A database is, fundamentally, a computerized record-keeping system in which large amounts of information may be stored in a structured manner for ease of subsequent retrieval and processing. Large databases such as the DB2® database from the International Business Machines Corporation of Armonk, N.Y., are typically managed through a database management system (“DBMS”).
At times, a database may need recovery. There are two types of recovery-logical and disaster. Logical recovery generally refers to situations in which the data is physically present on a disk, but unusable due to logic errors. Disaster recovery generally refers to situations in which a disk has been damaged such that the data is unavailable.
It is important that after recovery of a database (or a portion thereof) the recovered database is both physically and logically consistent. To ensure this consistency, prior art database recovery techniques such as point-in-time (PIT) recovery require one or more table and index spaces to be disabled for application access while the data is being recovered. While this process generates a consistent recovered database, it prevents users from reading or updating the database objects until the database is recovered. This can be a significant drawback for large or complex databases and/or those databases that experience large update volumes.

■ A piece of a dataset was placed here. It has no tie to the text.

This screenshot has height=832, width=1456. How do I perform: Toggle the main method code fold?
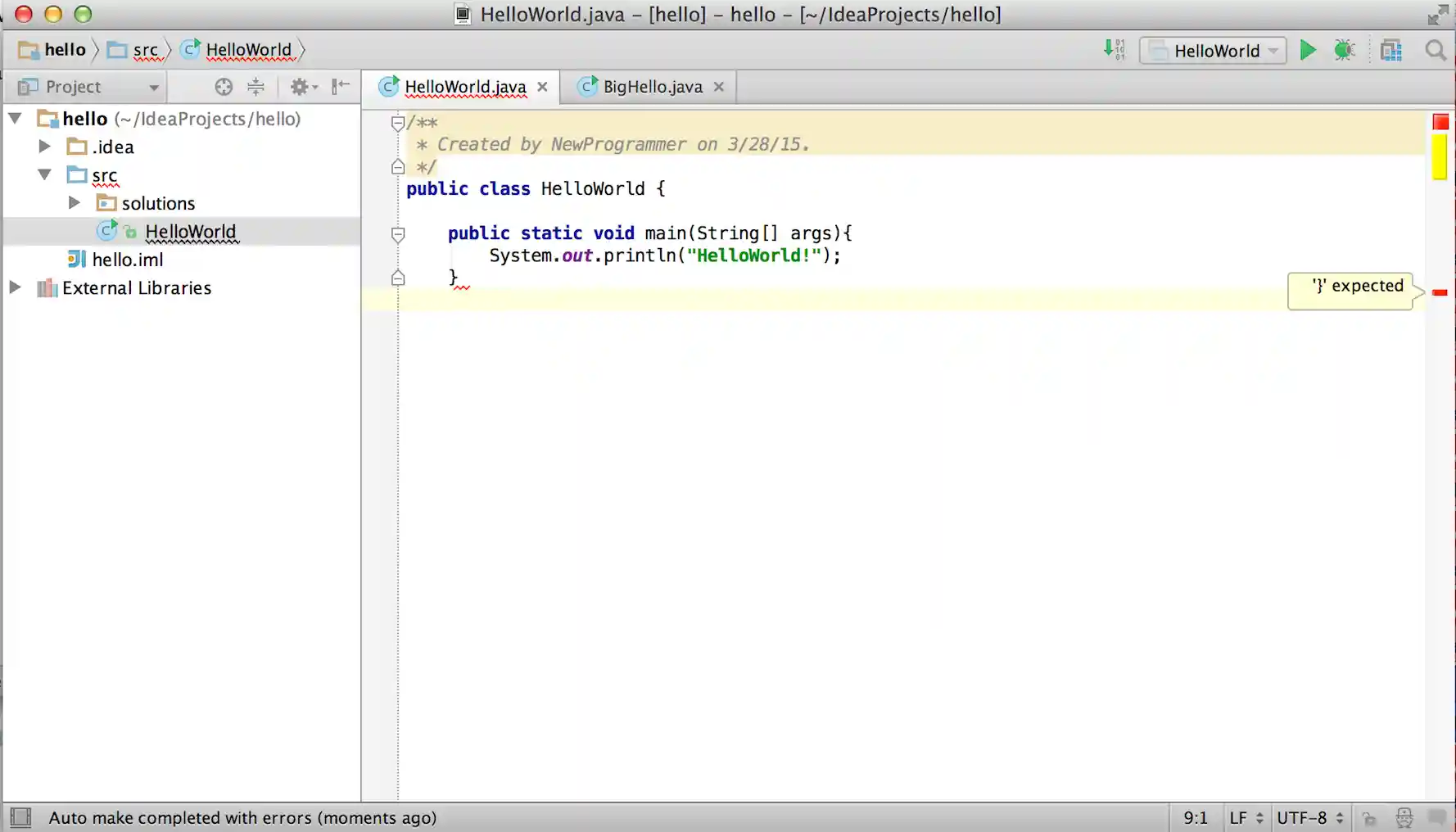pyautogui.click(x=398, y=235)
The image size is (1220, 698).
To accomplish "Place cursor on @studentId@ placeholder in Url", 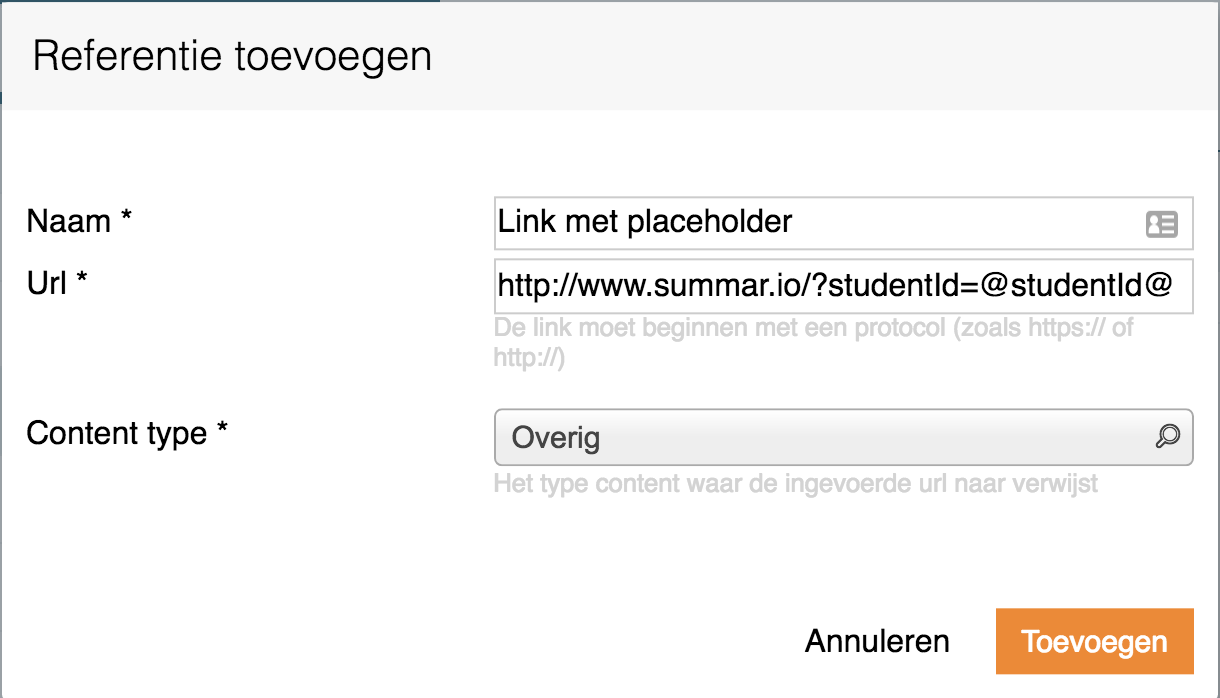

Often times, most of the pages of the spaces are outside the scope of the PIT recovery, yet the pages remain unavailable far processing. For customers with a large number of online users, and assuming that the number of users affected by the PIT recovery is small, the unnecessary outages for the unaffected users can be costly. One approach has been to disable access to only the space being recovered. Although this may reduce the time needed to recover a database, access to the spaces in a recovery process is interrupted until all pages in each space have been recovered.